1 //===-- TraceDumper.h -------------------------------------------*- C++ -*-===//
2 //
3 // Part of the LLVM Project, under the Apache License v2.0 with LLVM Exceptions.
4 // See https://llvm.org/LICENSE.txt for license information.
5 // SPDX-License-Identifier: Apache-2.0 WITH LLVM-exception
6 //
7 //===----------------------------------------------------------------------===//
8 
9 #include "lldb/Symbol/SymbolContext.h"
10 #include "lldb/Target/TraceCursor.h"
11 #include <optional>
12 
13 #ifndef LLDB_TARGET_TRACE_INSTRUCTION_DUMPER_H
14 #define LLDB_TARGET_TRACE_INSTRUCTION_DUMPER_H
15 
16 namespace lldb_private {
17 
18 /// Class that holds the configuration used by \a TraceDumper for
19 /// traversing and dumping instructions.

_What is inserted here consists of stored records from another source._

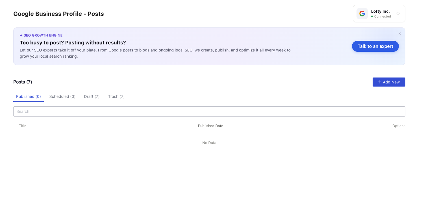Open the Lofty Inc. account name selector
The image size is (426, 198).
coord(381,11)
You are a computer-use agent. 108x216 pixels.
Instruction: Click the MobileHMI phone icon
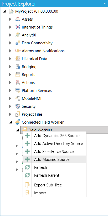tap(18, 98)
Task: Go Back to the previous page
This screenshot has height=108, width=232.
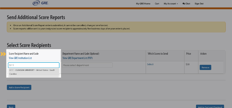Action: (11, 106)
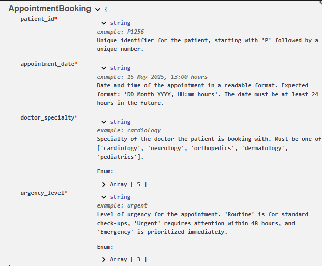Screen dimensions: 322x266
Task: Collapse the patient_id string type chevron
Action: 104,23
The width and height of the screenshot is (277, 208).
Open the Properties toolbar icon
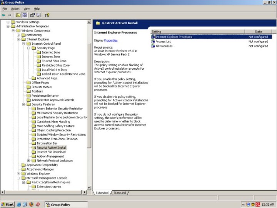tap(33, 15)
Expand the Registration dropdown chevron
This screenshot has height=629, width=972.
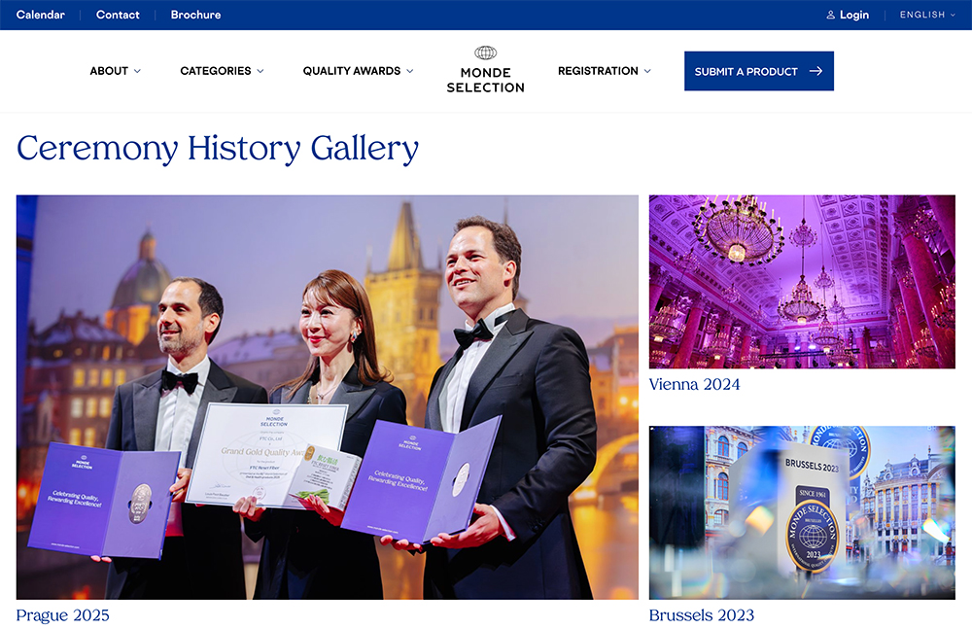(x=647, y=71)
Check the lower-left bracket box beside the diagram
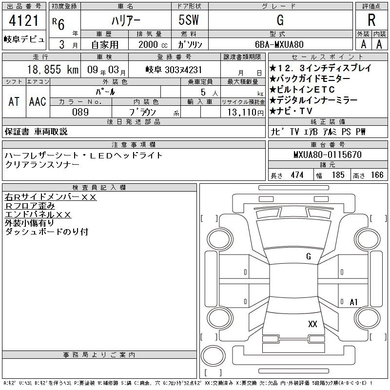The width and height of the screenshot is (390, 390). pos(209,336)
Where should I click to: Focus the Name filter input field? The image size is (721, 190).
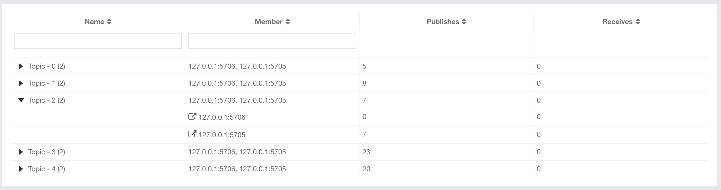[98, 41]
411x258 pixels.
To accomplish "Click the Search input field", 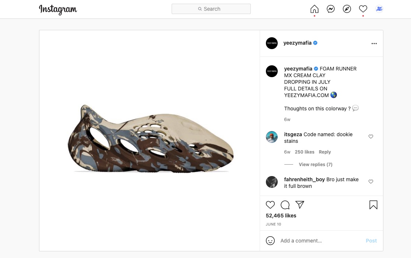I will click(211, 9).
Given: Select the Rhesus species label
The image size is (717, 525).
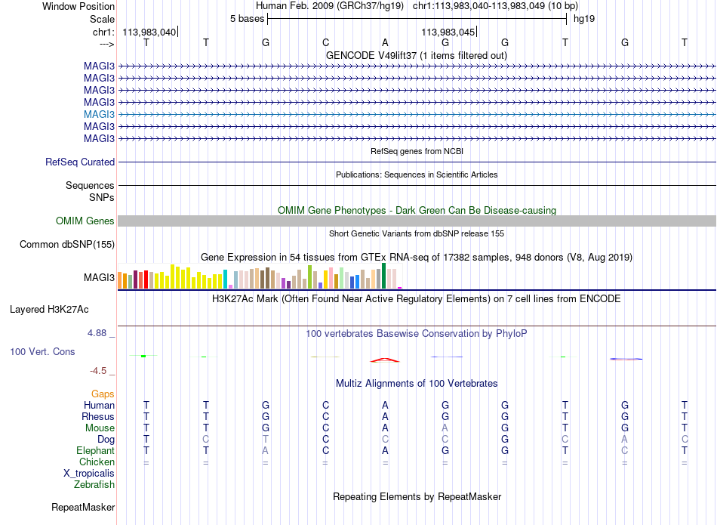Looking at the screenshot, I should (x=98, y=416).

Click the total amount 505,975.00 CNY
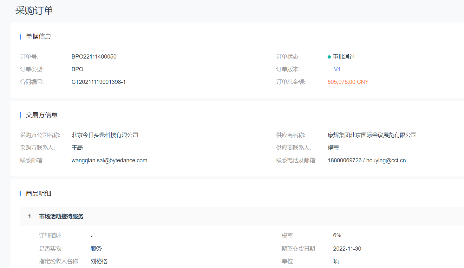pyautogui.click(x=348, y=82)

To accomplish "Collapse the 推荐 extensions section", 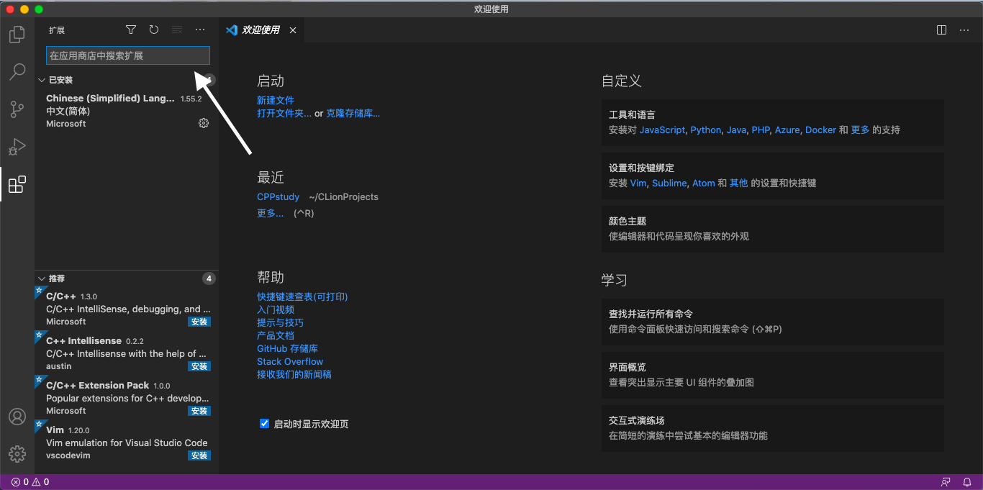I will (42, 278).
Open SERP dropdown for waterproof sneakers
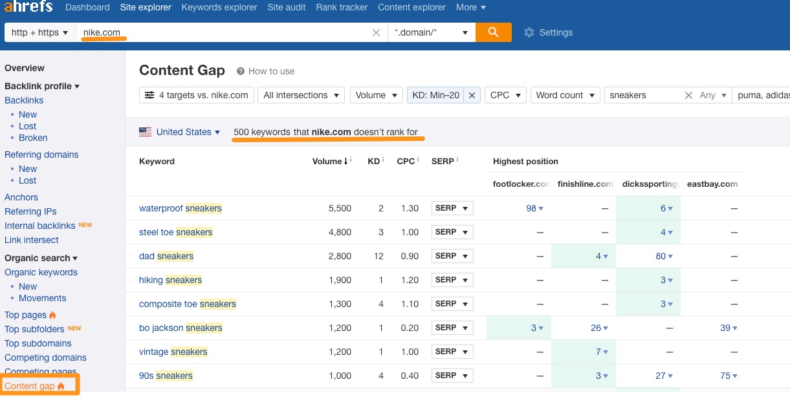Screen dimensions: 790x404 point(452,208)
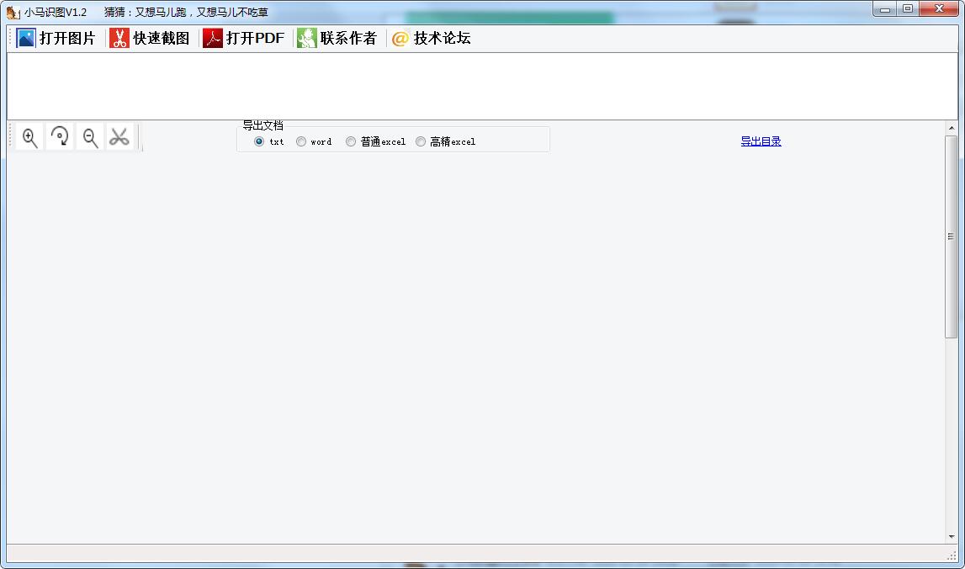Select txt as the export format
Screen dimensions: 965x569
(258, 141)
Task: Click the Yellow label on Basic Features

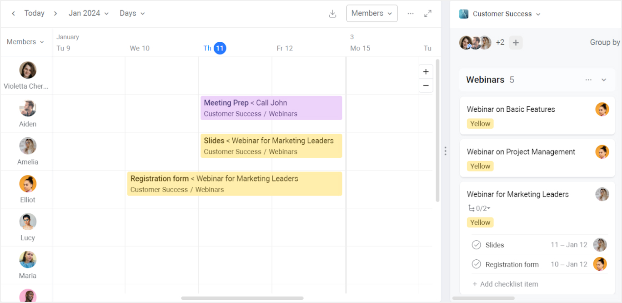Action: pos(480,124)
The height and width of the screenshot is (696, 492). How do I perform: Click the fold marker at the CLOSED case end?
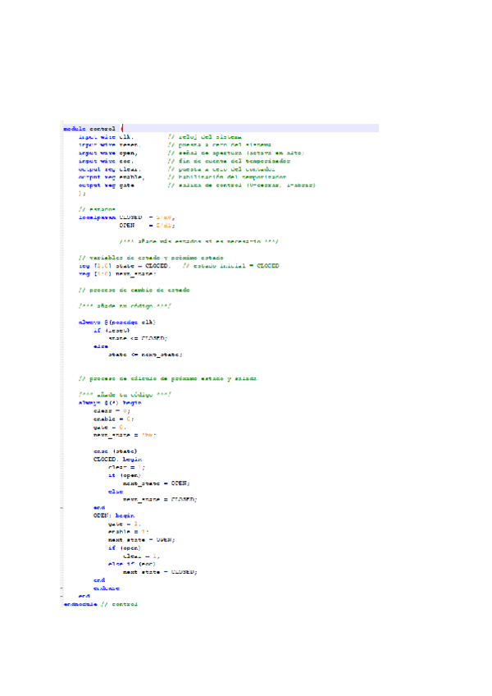(x=62, y=507)
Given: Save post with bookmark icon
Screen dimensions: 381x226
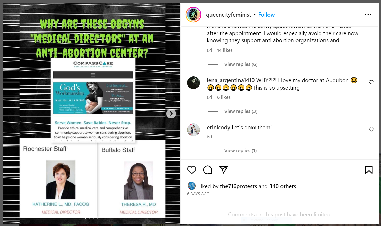Looking at the screenshot, I should pos(369,170).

20 struct TraceDumperOptions {
21   /// If \b true, the cursor will be iterated forwards starting from the
22   /// oldest instruction. Otherwise, the iteration starts from the most
23   /// recent instruction.
24   bool forwards = false;
25   /// Dump only instruction addresses without disassembly nor symbol
26   /// information.
27   bool raw = false;
28   /// Dump in json format.
29   bool json = false;
30   /// When dumping in JSON format, pretty print the output.
31   bool pretty_print_json = false;
32   /// For each trace item, print the corresponding timestamp in nanoseconds if
33   /// available.
34   bool show_timestamps = false;
35   /// Dump the events that happened between instructions.
36   bool show_events = false;
37   /// Dump events and none of the instructions.
38   bool only_events = false;
39   /// For each instruction, print the instruction kind.
40   bool show_control_flow_kind = false;
41   /// Optional custom id to start traversing from.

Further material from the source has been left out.